Yeni sistemin başarı oranına etkisi ilk aşamada olumsuz oldu. Gözetmensiz sınav yapılan Felsefe, Din Kültürü-Ahlak Bilgisi ve Kompozisyon sınavlarında başarı geçmiş yıllara göre düştü. Öğrenciler, şimdi 'sınavda hangi soru çıkar' yerine 'bu konudan hangi yorum istenir' diye kafa yoruyor.

Bazı arkadaşları çok şikayetçi olsa da okul öğrenci başkanı Yiğit Vaytaş, yeni sistemden memnun. Hatta, daha önce uygulanmadığı için üzülüyor:

‘ÖSS stresinden uzaklaşmak için böyle bir öneri getirdik. Çünkü, bazı ana dersler dışındaki dersler bizim için önemsizdi. Ama, ÖSS'de de yorum ağırlıklı sorular geliyordu. Önce sevinçle karşıladık, sonra şaşırdık. Şimdi de, keşke daha küçük yaşta bu sistemle tanışsaydık, diyoruz.’


Elif Söylemez (17)

Ezberlemiyorum yorumluyorum

Kopya çekebileceğim için sevinmiştim, yanılmışım. Arkadaşlara sormanın da işe yaramadığını gördüm. Artık, hoca olsa da olmasa da farketmiyor. Zaten sınavda yanımıza alt ya da üst sınıfların öğrencileri oturuyor, soruları farklı. Yorumu düşünüp, toparlamak, yazmak zaman alıyor, zorlanıyoruz. Başkasına yardım edecek zaman bile kalmıyor. Notlarım düştü, ezberin önemi kalmadı. Mantığı bize kavratıyorlar. Otokontrolü öğrendik.

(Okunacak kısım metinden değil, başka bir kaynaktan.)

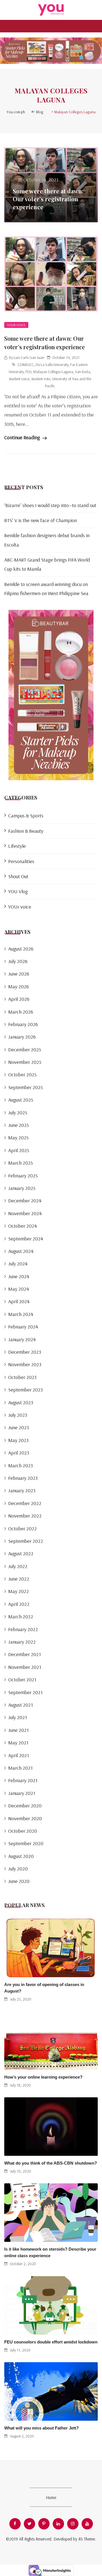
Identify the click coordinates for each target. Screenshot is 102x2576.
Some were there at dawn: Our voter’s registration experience (48, 199)
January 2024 (22, 1339)
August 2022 (20, 1553)
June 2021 (18, 1730)
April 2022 (18, 1604)
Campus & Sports (25, 815)
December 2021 (24, 1654)
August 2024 (20, 1251)
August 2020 (21, 1856)
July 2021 (17, 1717)
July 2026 (17, 961)
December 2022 (24, 1503)
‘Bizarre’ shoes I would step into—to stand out (50, 505)
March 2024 (20, 1314)
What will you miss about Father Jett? (41, 2428)
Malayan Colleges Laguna (53, 371)
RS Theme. (87, 2539)
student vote (40, 378)
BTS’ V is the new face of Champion (40, 520)
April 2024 (18, 1301)
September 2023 (25, 1389)
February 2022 (23, 1629)
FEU (28, 371)
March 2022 (20, 1616)
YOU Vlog (18, 891)
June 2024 (18, 1276)
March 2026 (20, 1011)
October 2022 (22, 1528)
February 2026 (23, 1024)
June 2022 (18, 1578)
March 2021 (20, 1768)
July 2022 (17, 1566)
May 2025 (18, 1137)
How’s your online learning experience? (43, 2077)
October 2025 (22, 1074)
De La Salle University (52, 364)
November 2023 (24, 1364)
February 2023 (23, 1478)
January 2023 (21, 1490)
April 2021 (18, 1755)
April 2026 (18, 999)
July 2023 (17, 1415)
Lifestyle (17, 846)
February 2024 (23, 1326)
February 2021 (22, 1780)
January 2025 (21, 1188)
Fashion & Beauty (25, 831)
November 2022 (25, 1515)
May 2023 (18, 1440)
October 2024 (22, 1226)
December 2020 (25, 1805)
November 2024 (25, 1213)
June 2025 (18, 1125)
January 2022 (22, 1641)
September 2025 (25, 1087)
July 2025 (17, 1112)
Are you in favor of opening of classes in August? (44, 1987)
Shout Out (18, 876)
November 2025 (24, 1062)
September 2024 (25, 1238)
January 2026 (22, 1036)
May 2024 (18, 1289)
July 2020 (18, 1868)
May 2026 (18, 986)
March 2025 (20, 1163)
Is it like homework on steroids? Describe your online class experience (50, 2252)
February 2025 (23, 1175)
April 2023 (18, 1452)
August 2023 (20, 1402)
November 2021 (24, 1667)
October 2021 (22, 1679)
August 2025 (20, 1099)
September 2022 (25, 1541)
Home (51, 2497)
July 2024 (17, 1263)
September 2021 (25, 1692)
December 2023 (24, 1352)
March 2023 (20, 1465)
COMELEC (26, 364)
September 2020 (25, 1843)
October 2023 (22, 1377)
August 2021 (20, 1705)
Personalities (21, 861)
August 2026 (20, 948)
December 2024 (24, 1200)
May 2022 (18, 1591)
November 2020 (25, 1818)
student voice (19, 378)
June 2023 (18, 1427)
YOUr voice (16, 325)
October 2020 (22, 1831)
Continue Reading (22, 437)
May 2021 (18, 1742)
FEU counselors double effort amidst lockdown (50, 2341)
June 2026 (18, 973)
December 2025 (24, 1049)
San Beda (82, 371)
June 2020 (18, 1881)
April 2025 (18, 1150)
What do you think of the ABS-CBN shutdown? (50, 2163)
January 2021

İsmail Tetik (Okul Müdürü)

Sınav amaç değil, araç

Öğrencilerimize şu mesajları vermek istedik: Önemli olan öğrenmek değil, öğrendiğinizi kullanmak. Artık sınavlara ezberleyerek girmenin önemi yok. Neyi, nasıl kavradığının önemini hissettiriyoruz. Öğretmenlere de şu mesajı verdik: Sınav amaç değil, araç.
Haberle ilgili daha fazlası:

BAKMADAN GEÇME!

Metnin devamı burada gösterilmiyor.